Our cultural obsession with body size and image can be traced back as far as the seventeenth-century, says doctoral candidate Angela O'Neal. She specializes in eighteenth and nineteenth century British Literature, but her work combines cultural, historical, and literary analysis to examine the factors that have led to the concept of the super-slender, "anorexic" body as a marker of beauty, sexuality, and celebrity.
She was awarded the Best Graduate Student Paper Award at the International Conference on Romanticism, held at ASU in November, 2006. The paper "Form and Phantasm: The Poetry of Blake's Eternal(ly) Slender Bodies," was adapted from one of her dissertation chapters and will also be published in a conference volume by Cambridge Scholars Press.
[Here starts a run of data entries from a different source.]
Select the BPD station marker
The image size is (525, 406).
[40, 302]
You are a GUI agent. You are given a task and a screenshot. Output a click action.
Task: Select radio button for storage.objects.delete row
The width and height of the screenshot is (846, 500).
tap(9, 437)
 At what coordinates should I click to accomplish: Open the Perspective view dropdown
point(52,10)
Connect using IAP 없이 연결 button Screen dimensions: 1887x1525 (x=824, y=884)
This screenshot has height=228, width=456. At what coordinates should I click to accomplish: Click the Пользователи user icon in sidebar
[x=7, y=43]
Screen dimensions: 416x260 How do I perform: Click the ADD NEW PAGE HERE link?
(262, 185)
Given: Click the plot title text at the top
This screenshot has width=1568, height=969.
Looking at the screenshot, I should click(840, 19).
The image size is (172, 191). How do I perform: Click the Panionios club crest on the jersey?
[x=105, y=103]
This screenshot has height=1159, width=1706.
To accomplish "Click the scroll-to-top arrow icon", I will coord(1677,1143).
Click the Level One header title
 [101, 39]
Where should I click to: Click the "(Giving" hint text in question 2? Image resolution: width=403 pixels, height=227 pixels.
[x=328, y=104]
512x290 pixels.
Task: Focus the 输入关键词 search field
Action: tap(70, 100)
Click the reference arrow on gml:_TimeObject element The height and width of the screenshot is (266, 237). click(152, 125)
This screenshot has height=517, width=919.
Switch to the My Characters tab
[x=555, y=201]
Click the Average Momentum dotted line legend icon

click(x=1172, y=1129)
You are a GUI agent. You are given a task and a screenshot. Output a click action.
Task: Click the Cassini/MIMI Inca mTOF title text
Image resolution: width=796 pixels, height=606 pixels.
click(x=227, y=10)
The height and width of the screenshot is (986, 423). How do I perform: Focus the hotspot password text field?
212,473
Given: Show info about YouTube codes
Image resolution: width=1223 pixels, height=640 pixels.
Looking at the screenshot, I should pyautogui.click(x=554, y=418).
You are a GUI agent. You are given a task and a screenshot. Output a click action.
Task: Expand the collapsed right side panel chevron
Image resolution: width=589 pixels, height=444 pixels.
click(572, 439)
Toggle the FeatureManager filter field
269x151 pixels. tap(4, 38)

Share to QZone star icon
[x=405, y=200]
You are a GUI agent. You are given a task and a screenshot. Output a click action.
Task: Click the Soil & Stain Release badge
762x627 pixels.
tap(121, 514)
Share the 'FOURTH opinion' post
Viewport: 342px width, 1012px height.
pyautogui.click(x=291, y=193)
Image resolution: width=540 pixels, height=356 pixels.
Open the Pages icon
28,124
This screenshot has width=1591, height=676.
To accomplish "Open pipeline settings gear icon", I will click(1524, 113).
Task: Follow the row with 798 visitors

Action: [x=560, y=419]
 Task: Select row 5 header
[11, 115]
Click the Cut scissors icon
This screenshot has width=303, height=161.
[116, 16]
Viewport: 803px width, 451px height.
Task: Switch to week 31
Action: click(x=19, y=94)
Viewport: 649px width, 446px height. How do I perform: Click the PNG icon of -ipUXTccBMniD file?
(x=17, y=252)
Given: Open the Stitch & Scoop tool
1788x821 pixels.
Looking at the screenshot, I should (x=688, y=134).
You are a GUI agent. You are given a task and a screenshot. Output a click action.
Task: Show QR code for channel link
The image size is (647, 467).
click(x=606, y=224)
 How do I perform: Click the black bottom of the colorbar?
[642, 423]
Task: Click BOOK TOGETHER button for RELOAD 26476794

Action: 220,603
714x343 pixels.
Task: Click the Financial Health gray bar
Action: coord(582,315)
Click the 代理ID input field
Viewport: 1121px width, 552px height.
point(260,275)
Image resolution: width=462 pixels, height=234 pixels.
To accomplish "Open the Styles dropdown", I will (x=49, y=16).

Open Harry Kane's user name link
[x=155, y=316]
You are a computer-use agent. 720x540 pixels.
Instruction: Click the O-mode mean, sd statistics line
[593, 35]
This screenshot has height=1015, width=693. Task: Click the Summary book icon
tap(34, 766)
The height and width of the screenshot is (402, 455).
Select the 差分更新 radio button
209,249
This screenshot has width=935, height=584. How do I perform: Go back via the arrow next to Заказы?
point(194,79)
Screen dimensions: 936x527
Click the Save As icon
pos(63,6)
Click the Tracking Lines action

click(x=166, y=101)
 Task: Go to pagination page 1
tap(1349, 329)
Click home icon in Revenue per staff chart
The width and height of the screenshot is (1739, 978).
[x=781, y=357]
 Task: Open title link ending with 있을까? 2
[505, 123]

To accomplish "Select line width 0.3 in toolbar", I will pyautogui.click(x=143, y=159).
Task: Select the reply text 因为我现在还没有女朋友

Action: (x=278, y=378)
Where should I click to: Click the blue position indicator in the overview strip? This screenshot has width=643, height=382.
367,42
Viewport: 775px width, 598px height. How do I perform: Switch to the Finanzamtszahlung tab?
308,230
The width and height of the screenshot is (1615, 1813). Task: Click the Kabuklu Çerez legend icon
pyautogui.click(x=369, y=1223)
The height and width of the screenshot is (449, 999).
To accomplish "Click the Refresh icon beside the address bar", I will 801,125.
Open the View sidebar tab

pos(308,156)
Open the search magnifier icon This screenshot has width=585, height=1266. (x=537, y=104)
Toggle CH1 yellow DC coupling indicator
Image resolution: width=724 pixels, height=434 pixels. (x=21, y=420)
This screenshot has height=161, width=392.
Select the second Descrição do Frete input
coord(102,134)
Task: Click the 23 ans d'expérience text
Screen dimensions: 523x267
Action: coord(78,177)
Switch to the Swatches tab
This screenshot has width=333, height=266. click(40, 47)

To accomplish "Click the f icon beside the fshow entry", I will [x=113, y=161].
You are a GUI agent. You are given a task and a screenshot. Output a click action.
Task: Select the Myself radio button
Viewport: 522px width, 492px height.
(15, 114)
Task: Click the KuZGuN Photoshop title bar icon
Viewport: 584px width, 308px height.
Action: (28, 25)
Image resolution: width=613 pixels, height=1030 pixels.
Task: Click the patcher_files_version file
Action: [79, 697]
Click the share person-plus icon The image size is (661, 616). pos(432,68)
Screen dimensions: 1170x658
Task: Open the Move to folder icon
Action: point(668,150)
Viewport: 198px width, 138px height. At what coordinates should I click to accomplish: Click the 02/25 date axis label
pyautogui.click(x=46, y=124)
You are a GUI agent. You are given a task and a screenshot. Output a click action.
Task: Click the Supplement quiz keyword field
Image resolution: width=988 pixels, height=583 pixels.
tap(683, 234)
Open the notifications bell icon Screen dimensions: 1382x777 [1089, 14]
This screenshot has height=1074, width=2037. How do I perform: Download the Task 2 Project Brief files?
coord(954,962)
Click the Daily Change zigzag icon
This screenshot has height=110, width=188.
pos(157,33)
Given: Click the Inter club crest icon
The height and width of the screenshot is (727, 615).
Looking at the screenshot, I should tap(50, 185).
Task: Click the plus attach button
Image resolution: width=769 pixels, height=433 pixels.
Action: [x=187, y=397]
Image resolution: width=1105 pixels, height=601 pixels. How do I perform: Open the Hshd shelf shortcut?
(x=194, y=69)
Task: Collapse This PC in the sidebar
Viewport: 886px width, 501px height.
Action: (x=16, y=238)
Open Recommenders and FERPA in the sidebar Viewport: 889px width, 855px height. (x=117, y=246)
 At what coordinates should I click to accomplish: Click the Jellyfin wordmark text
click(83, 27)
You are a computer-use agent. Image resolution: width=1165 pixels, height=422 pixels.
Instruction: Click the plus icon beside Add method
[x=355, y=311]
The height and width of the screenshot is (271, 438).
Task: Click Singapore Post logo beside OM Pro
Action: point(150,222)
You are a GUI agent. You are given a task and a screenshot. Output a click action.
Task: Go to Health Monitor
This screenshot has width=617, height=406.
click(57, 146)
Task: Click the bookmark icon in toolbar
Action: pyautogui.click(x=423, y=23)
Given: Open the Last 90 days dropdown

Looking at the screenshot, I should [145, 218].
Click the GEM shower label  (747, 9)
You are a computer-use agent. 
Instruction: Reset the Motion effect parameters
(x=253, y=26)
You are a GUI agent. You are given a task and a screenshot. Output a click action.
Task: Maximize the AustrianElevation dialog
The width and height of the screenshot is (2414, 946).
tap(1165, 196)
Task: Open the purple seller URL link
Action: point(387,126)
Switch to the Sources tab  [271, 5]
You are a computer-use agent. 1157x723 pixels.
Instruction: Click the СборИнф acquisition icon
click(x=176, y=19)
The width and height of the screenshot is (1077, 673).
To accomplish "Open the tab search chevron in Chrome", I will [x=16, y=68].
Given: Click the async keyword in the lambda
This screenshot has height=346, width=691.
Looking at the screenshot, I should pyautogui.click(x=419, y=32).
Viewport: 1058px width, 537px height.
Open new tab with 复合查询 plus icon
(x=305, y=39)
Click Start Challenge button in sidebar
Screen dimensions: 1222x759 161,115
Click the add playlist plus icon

The purpose of her dissertation, Negative Dialectics and the Cultural Concept of the Anorexic Body, is "to not only make a significant contribution to literary studies, but to also offer insight into a very real and controversial cultural crisis: what critic Kim Chernin called a 'tyranny of slenderness,'" says Angela.
"My goal is to de-mystify not only the "tyranny" of the slender body in our postmodern culture but also related topics such as anti-aging, plastic surgery, and the impact of an influential celebrity culture," she says. "By exposing the surprising ways in which the slender body has been historically linked to social and humanitarian reform, I hope to generate new ways of confronting our own body-conscious society. I believe the slender body is more than just a pop-culture concern and phenomenon; rather, it is an integral part of our changing notions of self and world."
A native southerner, Angela grew up in Atlanta, Georgia and received a B.A. in English from The University of Georgia in Athens. She worked in the corporate world until returning to graduate school at ASU in 1999. After teaching literature and composition courses at ASU and the University of Memphis, she has temporarily taken time off from teaching to finish her dissertation and raise her young family. She plans to graduate with her Ph.D. in English Literature this year.
Upper photo: O'Neal hopes to offer insight into a controversial cultural crisis: what critic Kim Chernin called a 'tyranny of slenderness.'
Lower photo: O'Neal, pursuing a Ph.D. in English Literature, working in
the Graduate Student Lounge in the Language & Literature Building.